■ Task: In the listing below, locate the line that contains "[Siguiente (flecha derecha)] (28, 2286)" and the line that contains "Blog (127, 437)". Restate word for word those two lines and every line between them, and nothing else.

■ Record extracts:

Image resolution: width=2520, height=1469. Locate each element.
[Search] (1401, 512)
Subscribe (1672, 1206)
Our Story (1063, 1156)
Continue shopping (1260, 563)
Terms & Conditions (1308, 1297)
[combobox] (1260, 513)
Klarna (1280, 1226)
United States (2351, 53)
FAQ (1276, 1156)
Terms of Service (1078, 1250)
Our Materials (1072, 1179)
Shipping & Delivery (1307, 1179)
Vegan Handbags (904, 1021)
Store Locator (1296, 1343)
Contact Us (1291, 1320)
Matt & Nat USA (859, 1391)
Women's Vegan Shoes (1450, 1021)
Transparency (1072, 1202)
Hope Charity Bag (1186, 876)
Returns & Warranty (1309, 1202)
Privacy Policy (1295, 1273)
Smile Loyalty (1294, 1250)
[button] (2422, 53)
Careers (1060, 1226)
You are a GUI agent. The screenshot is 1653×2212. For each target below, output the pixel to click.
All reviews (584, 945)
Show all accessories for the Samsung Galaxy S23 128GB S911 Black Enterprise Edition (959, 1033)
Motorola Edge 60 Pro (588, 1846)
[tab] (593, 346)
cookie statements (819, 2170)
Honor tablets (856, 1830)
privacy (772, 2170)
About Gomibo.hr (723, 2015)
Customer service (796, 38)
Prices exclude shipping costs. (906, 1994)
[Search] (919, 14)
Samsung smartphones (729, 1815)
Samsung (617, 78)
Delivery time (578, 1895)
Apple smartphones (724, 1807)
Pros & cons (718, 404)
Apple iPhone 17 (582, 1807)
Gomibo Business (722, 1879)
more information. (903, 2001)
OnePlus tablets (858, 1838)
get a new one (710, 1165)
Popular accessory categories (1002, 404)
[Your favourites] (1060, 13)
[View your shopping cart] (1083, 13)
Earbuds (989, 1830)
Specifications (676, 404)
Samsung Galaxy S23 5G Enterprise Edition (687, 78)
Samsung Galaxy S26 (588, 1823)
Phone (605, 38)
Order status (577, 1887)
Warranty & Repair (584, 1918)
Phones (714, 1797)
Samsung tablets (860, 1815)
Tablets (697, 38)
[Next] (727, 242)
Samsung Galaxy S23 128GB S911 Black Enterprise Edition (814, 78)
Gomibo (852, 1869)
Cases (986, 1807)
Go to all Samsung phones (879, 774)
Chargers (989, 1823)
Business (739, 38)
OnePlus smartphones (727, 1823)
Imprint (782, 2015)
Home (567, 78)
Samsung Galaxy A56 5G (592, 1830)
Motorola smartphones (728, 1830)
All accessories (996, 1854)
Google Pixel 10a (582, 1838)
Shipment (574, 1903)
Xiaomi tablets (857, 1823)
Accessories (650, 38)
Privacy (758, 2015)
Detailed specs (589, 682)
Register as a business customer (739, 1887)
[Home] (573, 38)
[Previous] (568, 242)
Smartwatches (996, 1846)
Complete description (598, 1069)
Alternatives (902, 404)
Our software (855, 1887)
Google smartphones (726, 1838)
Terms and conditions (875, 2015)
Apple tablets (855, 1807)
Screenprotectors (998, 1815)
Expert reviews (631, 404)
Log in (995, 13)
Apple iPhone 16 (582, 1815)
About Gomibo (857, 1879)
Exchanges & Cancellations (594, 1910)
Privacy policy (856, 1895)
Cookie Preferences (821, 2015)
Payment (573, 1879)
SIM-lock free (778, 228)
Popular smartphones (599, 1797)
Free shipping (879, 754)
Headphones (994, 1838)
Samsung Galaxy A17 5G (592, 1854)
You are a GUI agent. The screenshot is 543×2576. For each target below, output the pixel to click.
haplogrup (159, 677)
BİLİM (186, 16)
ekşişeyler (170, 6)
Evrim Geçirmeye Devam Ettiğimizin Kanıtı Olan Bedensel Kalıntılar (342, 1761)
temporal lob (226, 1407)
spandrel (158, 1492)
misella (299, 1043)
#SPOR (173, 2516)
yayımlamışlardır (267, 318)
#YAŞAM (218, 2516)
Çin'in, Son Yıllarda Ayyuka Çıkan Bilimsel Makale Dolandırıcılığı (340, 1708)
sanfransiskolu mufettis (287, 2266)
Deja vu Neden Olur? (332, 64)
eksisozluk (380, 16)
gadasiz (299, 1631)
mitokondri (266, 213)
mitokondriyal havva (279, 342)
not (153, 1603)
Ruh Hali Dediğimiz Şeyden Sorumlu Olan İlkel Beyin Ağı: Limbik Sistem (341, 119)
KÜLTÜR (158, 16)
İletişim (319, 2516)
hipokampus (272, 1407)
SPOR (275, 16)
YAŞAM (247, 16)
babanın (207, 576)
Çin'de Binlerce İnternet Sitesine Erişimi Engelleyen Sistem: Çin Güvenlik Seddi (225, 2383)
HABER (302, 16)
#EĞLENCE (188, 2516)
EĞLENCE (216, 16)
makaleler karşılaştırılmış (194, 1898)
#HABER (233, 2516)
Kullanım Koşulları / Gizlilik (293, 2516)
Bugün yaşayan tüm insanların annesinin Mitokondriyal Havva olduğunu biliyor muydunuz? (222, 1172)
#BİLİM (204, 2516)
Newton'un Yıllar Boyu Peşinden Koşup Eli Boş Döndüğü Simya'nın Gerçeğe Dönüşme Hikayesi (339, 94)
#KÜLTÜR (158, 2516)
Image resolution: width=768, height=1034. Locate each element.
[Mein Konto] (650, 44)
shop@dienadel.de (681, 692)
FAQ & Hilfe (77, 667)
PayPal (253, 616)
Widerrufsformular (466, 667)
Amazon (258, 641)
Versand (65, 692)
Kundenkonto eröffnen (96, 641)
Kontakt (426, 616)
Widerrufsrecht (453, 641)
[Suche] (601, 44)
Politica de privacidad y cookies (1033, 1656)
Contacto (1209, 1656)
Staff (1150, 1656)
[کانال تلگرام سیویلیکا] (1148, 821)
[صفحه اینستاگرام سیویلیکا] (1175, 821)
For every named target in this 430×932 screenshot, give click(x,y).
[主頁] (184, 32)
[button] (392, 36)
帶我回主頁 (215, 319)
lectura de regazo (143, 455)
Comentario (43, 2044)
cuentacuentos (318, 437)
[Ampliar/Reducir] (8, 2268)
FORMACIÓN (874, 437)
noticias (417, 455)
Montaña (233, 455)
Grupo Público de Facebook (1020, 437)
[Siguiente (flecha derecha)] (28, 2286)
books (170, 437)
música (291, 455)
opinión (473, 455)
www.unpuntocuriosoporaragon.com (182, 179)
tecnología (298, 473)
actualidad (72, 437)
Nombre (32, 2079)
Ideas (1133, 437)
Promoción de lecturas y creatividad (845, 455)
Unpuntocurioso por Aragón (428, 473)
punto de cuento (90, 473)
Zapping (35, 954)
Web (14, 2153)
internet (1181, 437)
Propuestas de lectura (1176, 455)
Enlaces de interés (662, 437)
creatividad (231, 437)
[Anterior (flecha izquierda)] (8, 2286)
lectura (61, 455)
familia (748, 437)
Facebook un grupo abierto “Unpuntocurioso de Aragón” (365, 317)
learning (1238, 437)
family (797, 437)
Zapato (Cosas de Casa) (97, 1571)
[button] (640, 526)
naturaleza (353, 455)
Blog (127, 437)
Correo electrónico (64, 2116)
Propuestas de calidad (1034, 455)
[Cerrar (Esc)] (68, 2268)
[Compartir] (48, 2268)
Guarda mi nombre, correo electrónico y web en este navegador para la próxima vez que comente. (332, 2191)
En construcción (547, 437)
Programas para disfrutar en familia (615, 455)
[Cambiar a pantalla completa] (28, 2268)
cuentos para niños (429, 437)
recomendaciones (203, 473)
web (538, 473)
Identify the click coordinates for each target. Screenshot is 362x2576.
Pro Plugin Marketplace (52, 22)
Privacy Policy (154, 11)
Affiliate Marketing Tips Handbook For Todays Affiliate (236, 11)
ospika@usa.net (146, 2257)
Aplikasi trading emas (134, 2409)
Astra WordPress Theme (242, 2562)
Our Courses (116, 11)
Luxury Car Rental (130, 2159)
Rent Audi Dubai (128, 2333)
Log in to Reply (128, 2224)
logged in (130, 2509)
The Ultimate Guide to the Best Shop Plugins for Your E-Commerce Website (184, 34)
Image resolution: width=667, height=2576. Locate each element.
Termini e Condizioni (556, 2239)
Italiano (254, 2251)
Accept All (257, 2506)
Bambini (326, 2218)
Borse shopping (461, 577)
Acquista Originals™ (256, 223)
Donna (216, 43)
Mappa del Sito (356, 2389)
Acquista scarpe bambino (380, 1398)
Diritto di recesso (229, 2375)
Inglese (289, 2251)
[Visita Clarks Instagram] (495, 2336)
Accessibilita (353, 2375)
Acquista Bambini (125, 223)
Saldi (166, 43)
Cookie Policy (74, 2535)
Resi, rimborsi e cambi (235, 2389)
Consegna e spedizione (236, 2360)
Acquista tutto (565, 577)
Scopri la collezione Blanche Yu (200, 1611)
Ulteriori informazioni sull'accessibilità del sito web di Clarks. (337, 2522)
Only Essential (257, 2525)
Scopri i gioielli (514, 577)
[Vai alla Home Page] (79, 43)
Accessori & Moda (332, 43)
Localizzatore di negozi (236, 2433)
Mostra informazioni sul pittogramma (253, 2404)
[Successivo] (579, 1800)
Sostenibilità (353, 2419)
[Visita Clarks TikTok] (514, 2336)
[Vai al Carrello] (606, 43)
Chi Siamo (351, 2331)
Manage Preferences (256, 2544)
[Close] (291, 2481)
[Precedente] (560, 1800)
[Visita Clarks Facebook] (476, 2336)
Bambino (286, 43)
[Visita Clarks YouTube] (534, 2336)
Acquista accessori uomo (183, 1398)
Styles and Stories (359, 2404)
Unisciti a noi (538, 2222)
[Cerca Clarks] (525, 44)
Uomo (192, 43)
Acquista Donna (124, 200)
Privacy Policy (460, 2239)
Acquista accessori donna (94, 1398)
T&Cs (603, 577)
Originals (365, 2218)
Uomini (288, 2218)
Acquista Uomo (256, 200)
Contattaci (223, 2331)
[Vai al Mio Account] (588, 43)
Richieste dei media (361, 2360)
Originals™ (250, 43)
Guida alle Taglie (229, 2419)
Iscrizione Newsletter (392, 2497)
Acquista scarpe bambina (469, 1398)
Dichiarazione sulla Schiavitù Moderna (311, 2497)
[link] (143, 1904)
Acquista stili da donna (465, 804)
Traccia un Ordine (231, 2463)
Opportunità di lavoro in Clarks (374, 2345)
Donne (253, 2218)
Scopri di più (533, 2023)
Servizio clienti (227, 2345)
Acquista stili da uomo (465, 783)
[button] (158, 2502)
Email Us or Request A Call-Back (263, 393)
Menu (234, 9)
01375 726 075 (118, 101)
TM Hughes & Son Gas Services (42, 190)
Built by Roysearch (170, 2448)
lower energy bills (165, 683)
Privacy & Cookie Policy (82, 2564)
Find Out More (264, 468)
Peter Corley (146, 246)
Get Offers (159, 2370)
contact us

■ Solution to the problem:
[Siguiente (flecha derecha)] (28, 2286)
books (170, 437)
música (291, 455)
opinión (473, 455)
www.unpuntocuriosoporaragon.com (182, 179)
tecnología (298, 473)
actualidad (72, 437)
Nombre (32, 2079)
Ideas (1133, 437)
Promoción de lecturas y creatividad (845, 455)
Unpuntocurioso por Aragón (428, 473)
punto de cuento (90, 473)
Zapping (35, 954)
Web (14, 2153)
internet (1181, 437)
Propuestas de lectura (1176, 455)
Enlaces de interés (662, 437)
creatividad (231, 437)
[Anterior (flecha izquierda)] (8, 2286)
lectura (61, 455)
familia (748, 437)
Facebook un grupo abierto “Unpuntocurioso de Aragón” (365, 317)
learning (1238, 437)
family (797, 437)
Zapato (Cosas de Casa) (97, 1571)
[button] (640, 526)
naturaleza (353, 455)
Blog (127, 437)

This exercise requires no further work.